The Palace Over the Years
The palace known construction start date is 1522[2] and its main use is as a classified government building, and it measures over 200 metres long. The figure above shows the Eastern façade, which faces the Zocalo and is host to the central doorway and main balcony. On each side of the balcony where the President gives a speech during the Mexican Independence ceremony every year, is an Aztec eagle knight and his Spanish counterpart. These sculptures are representations of the synthesis of Mexican and Spanish culture as demonstrated on this institutional building.[3] The rest of the façade is covered in baroque arches, all which are coated with murals and sculptures detailing the history of Mexico as well as homages to the Aztec gods through artist interpretation. Many of these details were added after 1910 following the Mexican revolution, since before this time representation of Indigenous cultures was discouraged in the public sphere.
The building itself underwent many different uses and appearances, changing with the time and ruling powers. During colonization period, Hernan Cortes held the palace as his personal residence. It was far less decorated as it stands today, and had only two entrances and embrasures for cannons and other fortification methods were its main decoration.[4] The Spanish crown later attained the building in 1562, and it became the Palace for the Viceroys until Mexican independence in the 1820s.[5]
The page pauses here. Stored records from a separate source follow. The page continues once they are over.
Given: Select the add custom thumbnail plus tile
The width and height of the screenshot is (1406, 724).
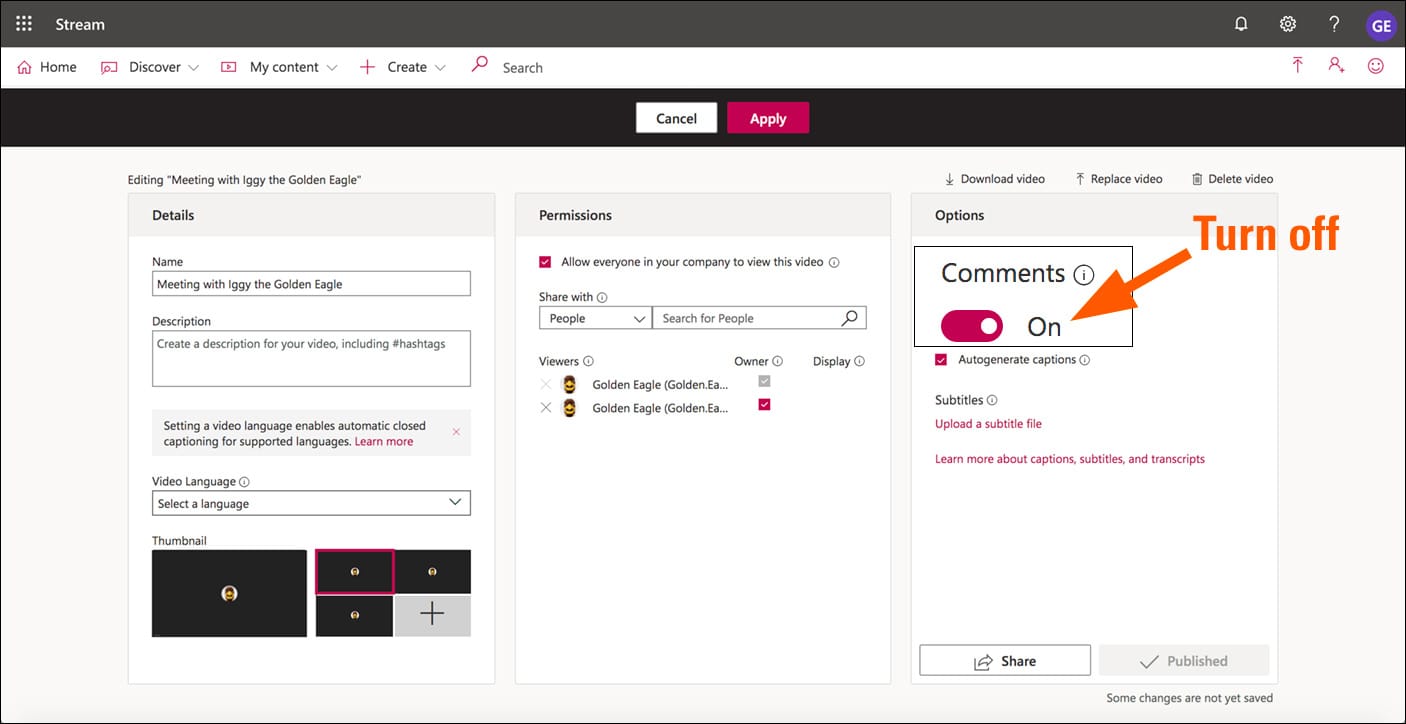Looking at the screenshot, I should coord(432,614).
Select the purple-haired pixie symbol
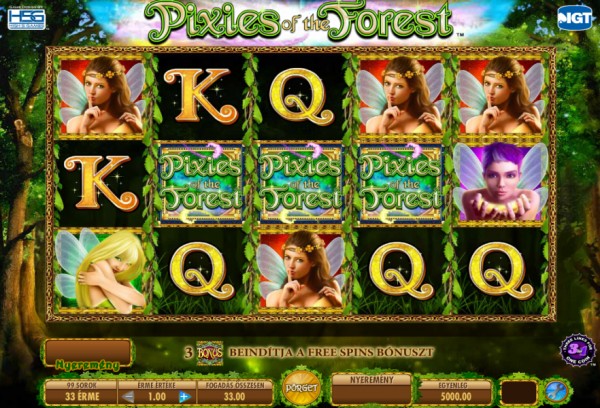Screen dimensions: 600x408 pos(501,183)
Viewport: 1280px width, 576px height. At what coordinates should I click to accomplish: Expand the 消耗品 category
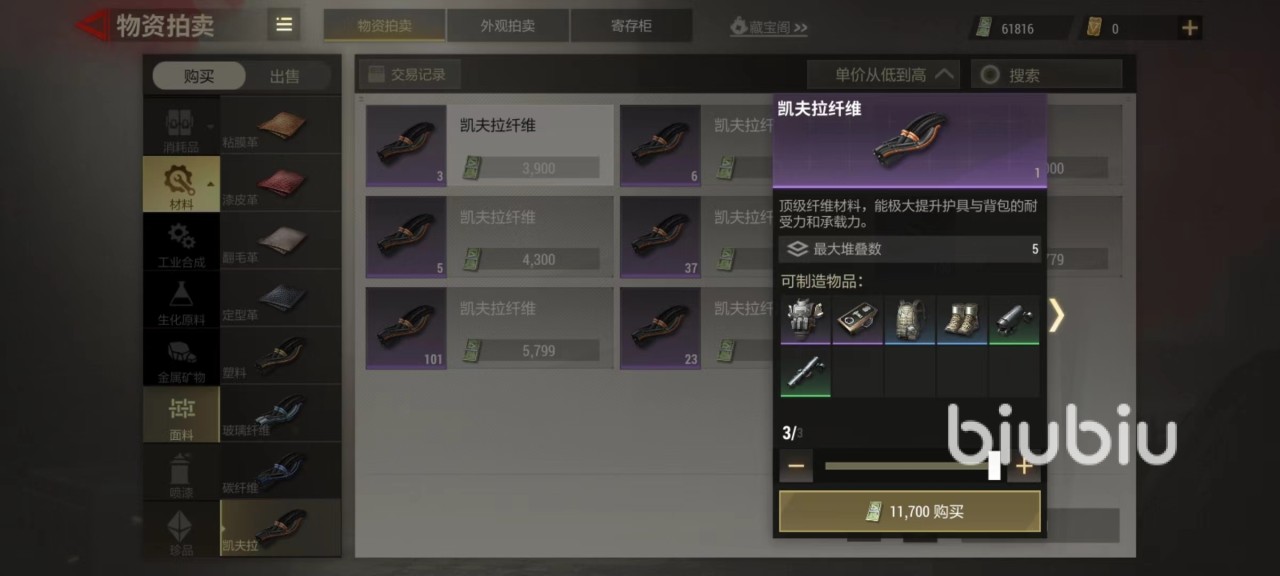pyautogui.click(x=181, y=126)
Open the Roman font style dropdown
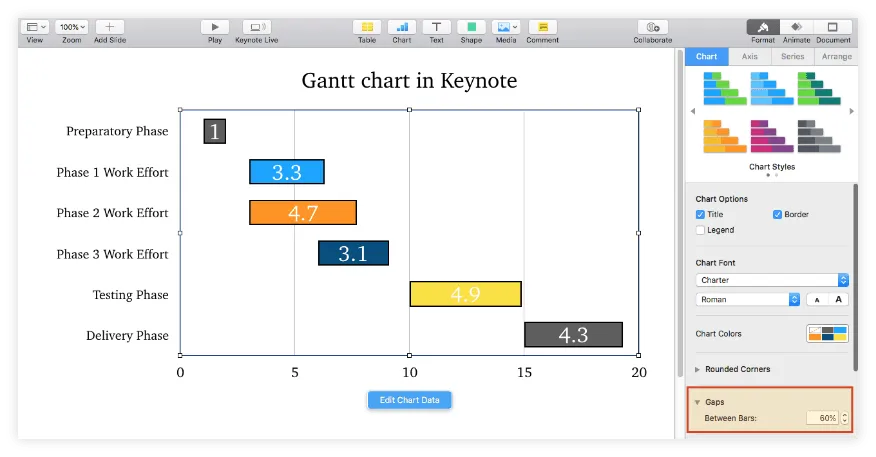Viewport: 876px width, 457px height. 748,299
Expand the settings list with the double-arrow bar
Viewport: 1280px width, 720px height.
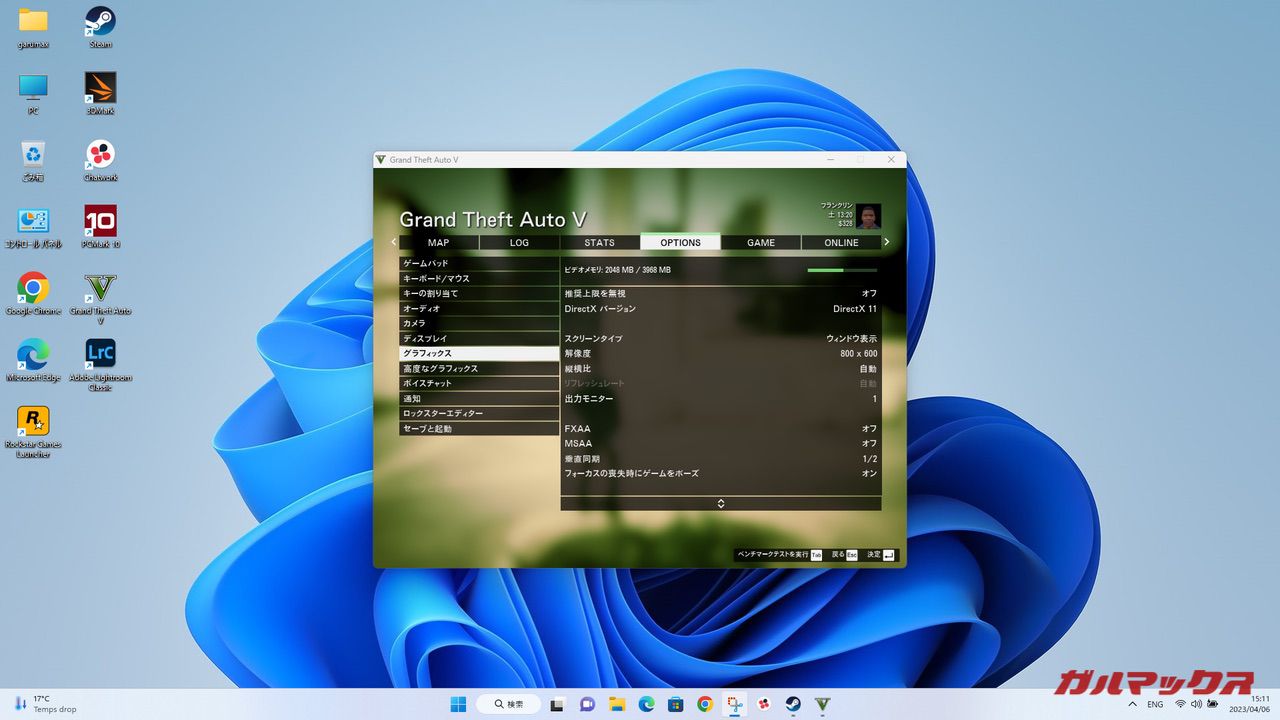coord(720,503)
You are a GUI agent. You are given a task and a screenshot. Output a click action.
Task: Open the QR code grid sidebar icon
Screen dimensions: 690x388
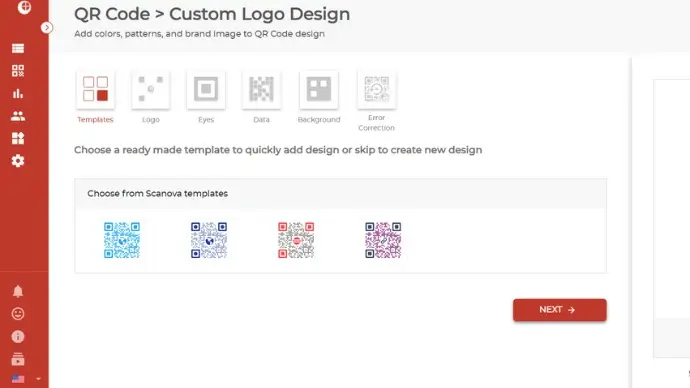18,71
Coming into the 20th centuries, the palace structure has faced deterioration both from natural weathering and archaeological involvement. Discovering as they go that underneath the palace lies the remains of parts of the complex of temples and homes of the Aztec civilization. This building represents the synthesis of Mexican and Spanish identities, which emulates contemporary Mexican culture. The same stones that made up the Aztec palaces and were present as foreign flags were flown above them, and saw new authority asserted over time. As a result, it can be remarked that the intent of the colonizers was not only to prove that they had dominated this civilization, but also managed to assimilate the remining people into their own European culture.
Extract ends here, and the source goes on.